La "Foire" devait accueillir des expositions permanentes, trois musées et un théâtre expérimental, avant que la guerre civile du Liban ne mette fin au rêve.
"Dans sa modernité, ses formes en courbes, il résume les progrès de l'architecture au cours des 100 dernières années", résume M. Naghi, rappelant qu'il s'agit d'une des "plus grandes oeuvres de Niemeyer en dehors du Brésil".
Mais cet héritage est menacé. "Les bâtiments en béton armé doivent être restaurés dans les plus brefs délais: certains sont rongés, des blocs tombent et de nombreuses fissures" apparaissent, avertit le président de l'Union des architectes.
"Nous craignons de mauvaises surprises, particulièrement en hiver. Nous lançons un appel urgent à l'État pour qu'il intervienne."
La fusée "Cèdre"
Ce site "témoigne de l'âge d'or de l'histoire moderne du Liban et de ses rêves architecturaux, scientifiques et culturels", souligne la commissaire de l'exposition, Karina El Hélou. Cette période faste a été marquée par un foisonnement d'idées et de projets, rappelle-t-elle.
À l'origine, un espace sous-terrain devait ainsi accueillir un musée d'archives sur l'exploration spatiale par le Liban, en hommage à un épisode de leur histoire que beaucoup de Libanais eux-mêmes ignorent. Dans les années 1960, le pays avait lancé plusieurs petites fusées sans astronaute, dont une seule a pu se frayer un chemin à travers l'espace. Ce programme s'était arrêté en 1969 et le musée spatial n'a jamais vu le jour.

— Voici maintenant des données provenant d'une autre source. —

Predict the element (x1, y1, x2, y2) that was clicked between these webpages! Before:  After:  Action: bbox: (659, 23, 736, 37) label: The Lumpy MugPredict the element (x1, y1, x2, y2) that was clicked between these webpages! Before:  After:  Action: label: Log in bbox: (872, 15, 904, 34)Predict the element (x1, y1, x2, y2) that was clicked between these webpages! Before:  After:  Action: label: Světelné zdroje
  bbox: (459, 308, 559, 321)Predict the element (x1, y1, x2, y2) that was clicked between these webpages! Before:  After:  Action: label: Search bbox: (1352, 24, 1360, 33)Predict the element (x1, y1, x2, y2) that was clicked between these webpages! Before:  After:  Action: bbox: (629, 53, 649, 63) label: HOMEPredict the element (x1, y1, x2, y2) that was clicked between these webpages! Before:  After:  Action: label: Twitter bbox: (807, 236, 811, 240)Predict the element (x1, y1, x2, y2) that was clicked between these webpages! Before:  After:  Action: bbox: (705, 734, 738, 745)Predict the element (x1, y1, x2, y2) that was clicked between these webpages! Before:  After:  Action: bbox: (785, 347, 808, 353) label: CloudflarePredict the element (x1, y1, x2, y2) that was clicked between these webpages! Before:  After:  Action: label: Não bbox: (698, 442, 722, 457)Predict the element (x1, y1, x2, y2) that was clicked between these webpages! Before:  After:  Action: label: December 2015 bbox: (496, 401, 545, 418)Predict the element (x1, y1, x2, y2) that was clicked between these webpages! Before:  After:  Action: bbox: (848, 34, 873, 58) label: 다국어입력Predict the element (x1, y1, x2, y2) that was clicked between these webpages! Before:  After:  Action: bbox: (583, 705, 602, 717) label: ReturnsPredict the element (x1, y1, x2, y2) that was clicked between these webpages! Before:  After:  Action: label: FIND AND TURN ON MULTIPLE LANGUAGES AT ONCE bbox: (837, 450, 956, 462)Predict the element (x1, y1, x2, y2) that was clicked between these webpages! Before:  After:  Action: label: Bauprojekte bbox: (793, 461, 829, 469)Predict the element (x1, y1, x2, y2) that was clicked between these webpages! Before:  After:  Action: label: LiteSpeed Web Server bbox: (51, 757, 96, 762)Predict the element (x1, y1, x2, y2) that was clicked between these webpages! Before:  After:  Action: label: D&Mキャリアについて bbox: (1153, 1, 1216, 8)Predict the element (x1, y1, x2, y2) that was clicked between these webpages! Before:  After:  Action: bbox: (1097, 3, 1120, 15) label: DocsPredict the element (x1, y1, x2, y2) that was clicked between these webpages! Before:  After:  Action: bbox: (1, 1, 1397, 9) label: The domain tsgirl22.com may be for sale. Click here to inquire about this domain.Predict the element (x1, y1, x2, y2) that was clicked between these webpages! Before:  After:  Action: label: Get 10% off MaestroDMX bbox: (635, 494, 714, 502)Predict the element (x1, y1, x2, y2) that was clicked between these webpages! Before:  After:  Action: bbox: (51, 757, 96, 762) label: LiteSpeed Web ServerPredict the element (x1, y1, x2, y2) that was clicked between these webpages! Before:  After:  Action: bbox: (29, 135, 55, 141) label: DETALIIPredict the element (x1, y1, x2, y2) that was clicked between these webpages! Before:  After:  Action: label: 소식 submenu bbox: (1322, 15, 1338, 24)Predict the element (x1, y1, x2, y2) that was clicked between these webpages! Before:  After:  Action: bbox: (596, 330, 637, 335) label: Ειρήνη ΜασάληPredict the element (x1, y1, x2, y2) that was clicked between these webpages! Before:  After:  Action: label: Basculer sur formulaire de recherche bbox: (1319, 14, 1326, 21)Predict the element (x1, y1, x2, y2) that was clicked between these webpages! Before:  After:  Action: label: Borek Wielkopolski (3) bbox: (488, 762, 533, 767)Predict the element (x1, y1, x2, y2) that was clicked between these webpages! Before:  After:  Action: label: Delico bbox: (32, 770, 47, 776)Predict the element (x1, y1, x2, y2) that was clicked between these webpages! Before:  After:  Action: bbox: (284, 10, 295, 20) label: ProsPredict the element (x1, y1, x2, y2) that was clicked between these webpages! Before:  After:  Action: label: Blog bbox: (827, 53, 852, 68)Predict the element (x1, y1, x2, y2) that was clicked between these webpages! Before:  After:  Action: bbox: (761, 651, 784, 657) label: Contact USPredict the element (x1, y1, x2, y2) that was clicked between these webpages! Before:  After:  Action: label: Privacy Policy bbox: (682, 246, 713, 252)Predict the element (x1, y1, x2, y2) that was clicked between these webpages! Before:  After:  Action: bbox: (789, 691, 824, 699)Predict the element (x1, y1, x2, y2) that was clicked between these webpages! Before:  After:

Pour ressusciter son souvenir, une reproduction de la fusée "Cèdre" - qui avait dépassé l'atmosphère il y a plus de 50 ans - trône désormais là où devait se trouver le musée, dans le cadre de la manifestation culturelle en cours.
Une pièce de théâtre expérimentale est également proposée - clin d'oeil au théâtre que le complexe devait abriter -, tout comme un concert dédié aux sans-papiers vivant à Tripoli.
Promesses creuses
La manifestation culturelle vient aussi "mettre en lumière le danger imminent qui pèse sur ce site", souligne Mme Hélou. "C'est bien de restaurer les sites de l'histoire ancienne, mais nous devons aussi préserver ces monuments qui témoignent de l'histoire moderne du pays", dit-elle.
Face à l'indifférence des autorités, dénoncée par les artistes, la représentante du Liban au sein de l'Unesco, Sahar Baassiri, assure que l'État libanais et l'organisation internationale sont mobilisés.
"Nous envisageons de poursuivre le travail en vue d'inscrire le site sur la liste du Patrimoine mondial en péril, dans la section +architecture contemporaine+", indique-t-elle.
Mais certains craignent que l'impasse politique actuelle au Liban ne précipite davantage la désagrégation du site, alors que le pays est sans gouvernement depuis mai.
S'il faut réhabiliter, "nous avons besoin d'études (...) d'argent et d'un gouvernement", martèle M. Naghi. "L'atmosphère actuelle dans le pays ne présage rien de bon".
Pour Akram Oueida, directeur général de la Foire, un classement par l'Unesco pourrait "ouvrir la porte à des dons" externes. "Nous essayons d'obtenir des fonds du gouvernement. Nous avons reçu des promesses mais rien n'a été fait".